The new processors reportedly could help everyday objects become “smart.”

“For example, you could put processors on bandages to detect whether a wound is healing, or add them to consumer goods packaging to track progress along the supply chain,” said Rakesh Kumar, professor of electrical and computer engineering and researcher in the Coordinated Science Lab at UIUC. “The challenge has been creating a processor that can be both cheaply produced and flexible enough to fit snugly, even against uneven surfaces on our body, packages or beer bottles.”

Kumar and his team built the FlexiCores on thin-film transistors made with the semiconductor indium gallium zinc oxide (IGZO).

“Even the simplest modern chips are overkill for what we need them to be able to do for our target applications. Our FlexiCore chips look like 1970s silicon chips because we greatly reduced the number of components on them through careful design.”

The UIUC team tested 4-bit and 8-bit processors and found the 4-bit processors produced a yield of 81%, which is high enough for the chips to be manufactured for less than a penny each.

The 4-bit processor has 2,104 devices (transistors and resistors), which is far less than the 56,000-plus devices on a plastic ARM processor that debuted last year, but hasn’t been shown to be manufacturable at scale and does not run multiple programs, as FlexiCore reportedly can.

The low gate count in FlexiCores improves yield and reduces the bill of materials.

Kumar said the semiconductor industry has mostly been concerned with improving performance and power efficiency.
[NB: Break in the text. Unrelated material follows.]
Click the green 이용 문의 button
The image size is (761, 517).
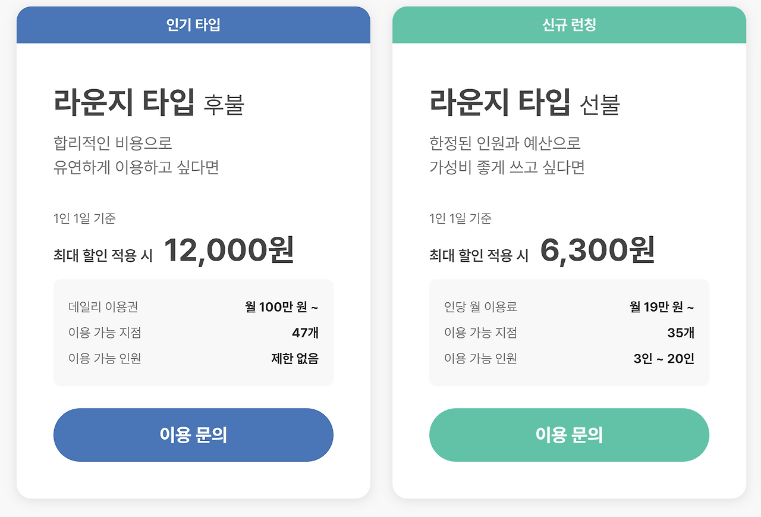(x=569, y=435)
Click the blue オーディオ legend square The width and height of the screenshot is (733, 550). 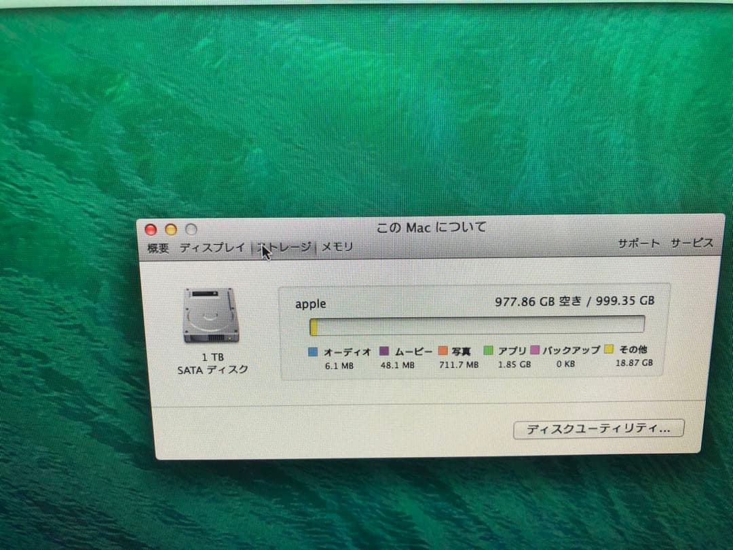click(x=312, y=351)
With this research, he and his team are pioneering flexible electronics with new application frontiers.

The research will be presented at the International Symposium on Computer Architecture later this month.

“These chips combine the flexibility and cost benefits of plastic technology with the high yield and low bill of materials enabled by our architecture. It will be interesting to see where we go from here.”